Der Lebensmittelhändler Edeka hat die Ergebnisse seines aktuellen Nachbarschaftsbarometers veröffentlicht. Die repräsentative Umfrage zeigt, dass viele Deutsche angesichts globaler Krisen und wirtschaftlicher Unsicherheiten verstärkt Halt in ihrer unmittelbaren Umgebung suchen.
Intensität nachbarschaftlicher Kontakte variiert stark
57 Prozent der Befragten empfinden die derzeitige Lage in Deutschland und der Welt als Krisenzustand. Für 60 Prozent wirkt der Austausch mit Nachbarn in dieser Situation stabilisierend. Das nachbarschaftliche Zusammenleben bewerten 69 Prozent als gut oder sehr gut. Allerdings sank dieser Wert im Vergleich zum Vorjahr um vier Prozentpunkte.

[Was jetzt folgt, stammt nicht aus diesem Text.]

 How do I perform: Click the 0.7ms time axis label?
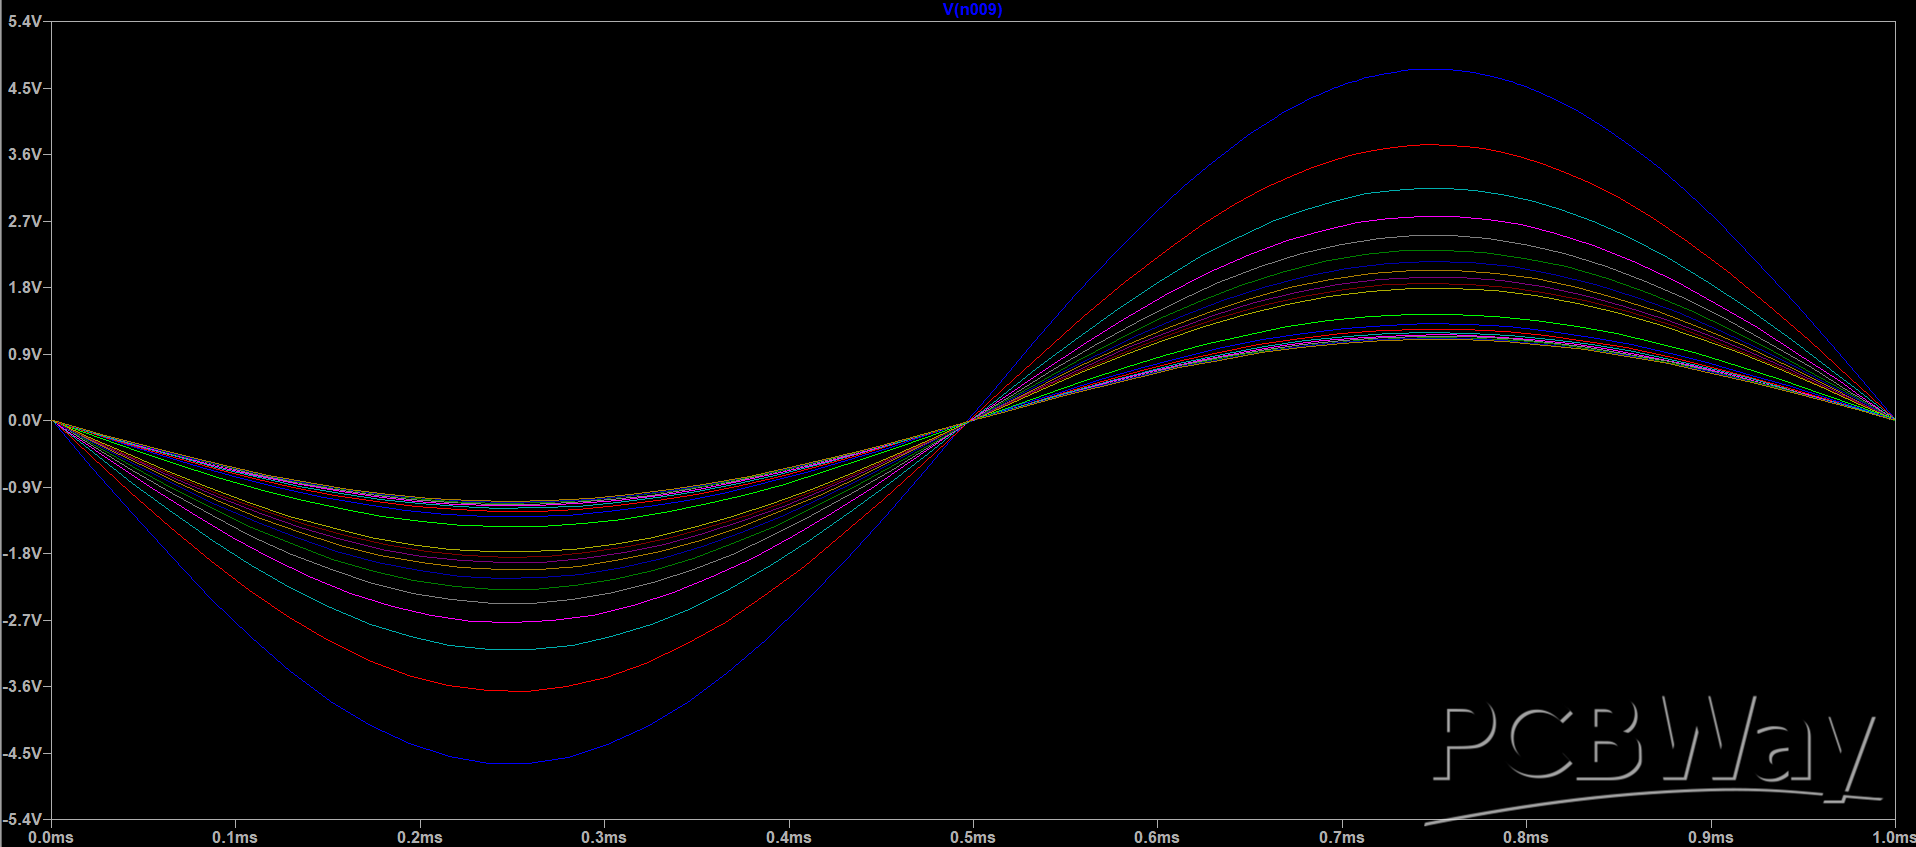(x=1341, y=837)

Die Intensität der nachbarschaftlichen Kontakte variiert stark. Während 22 Prozent einen engen oder sehr engen Austausch pflegen, haben 6 Prozent gar keinen Kontakt zu ihren Nachbarn. Auffällig ist der Unterschied zwischen den Geschlechtern: 26 Prozent der Männer, aber nur 17 Prozent der Frauen geben an, enge nachbarschaftliche Beziehungen zu unterhalten.
Die Umfrage zeigt, dass Menschen, die in einem stabilen nachbarschaftlichen Austausch Halt finden, deutlich optimistischer in die Zukunft blicken. Von ihnen sehen 71 Prozent die Zukunftsaussichten positiver.
Zukunftsängste diesjähriges Sonderthema des Barometers
Das diesjährige Sonderthema des Barometers befasst sich mit Zukunftsängsten. Rund zwei Drittel der Befragten blicken aufgrund des Krieges in der Ukraine besorgt in die nahe Zukunft. Auch andere internationale Entwicklungen verunsichern die Menschen. So empfinden 60 Prozent die Rolle und das Verhalten der Trump-Regierung als bedrohlich. Fast jeder Zweite fürchtet das Erstarken rechtspopulistischer Parteien in Europa.
Deutsche treffen Vorkehrungen für mögliche Krisen
Konkrete Sorgen für die kommenden Jahre betreffen vor allem finanzielle Unsicherheit (49 Prozent), eine mögliche militärische Beteiligung Deutschlands an Kriegsgeschehen (45 Prozent) und die Folgen des Klimawandels (42 Prozent). Besonders ausgeprägt ist die Angst vor finanzieller Instabilität bei den 16- bis 29-Jährigen. In dieser Altersgruppe äußern 61 Prozent entsprechende Befürchtungen, während es bei den 50- bis 75-Jährigen nur 42 Prozent sind.
Viele Deutsche treffen bereits Vorkehrungen für mögliche Krisen. 24 Prozent lagern Lebensmittel-Grundvorräte ein, 23 Prozent halten wichtige Dokumente griffbereit. Zudem hat sich das Informationsverhalten verändert: 35 Prozent der Befragten geben an, sich heute mehr über die Nachrichtenlage zu informieren als noch vor drei Jahren.
Hoffnung wird aus persönlichem Umfeld geschöpft
Trotz der vielfältigen Sorgen schöpfen 61 Prozent der Befragten Hoffnung vor allem im persönlichen Umfeld durch Familie und Freunde. Auch die Nachbarschaft spielt dabei eine Rolle: 23 Prozent der Deutschen sehen in ihr einen Hoffnungsträger. Bei denjenigen, die ein sehr positives Zusammenleben in der Nachbarschaft erleben, steigt dieser Wert auf fast 50 Prozent.
Grundlage der dargestellten Informationen ist eine von der Edeka-Zentrale in Zusammenarbeit mit dem Marktforschungsinstitut Bilendi & respondi durchgeführte Onlinebefragung. Diese stellt eine Folgebefragung der Studien aus den letzten fünf Jahren dar. Die bevölkerungsrepräsentative Befragung umfasste 1.086 Teilnehmer und fand vom 3. bis 16. Juni 03.06. bis zum 16.06.2025 statt. Bei den hier aufgeführten Zahlenangaben in Prozent handelt es sich um gerundete Werte.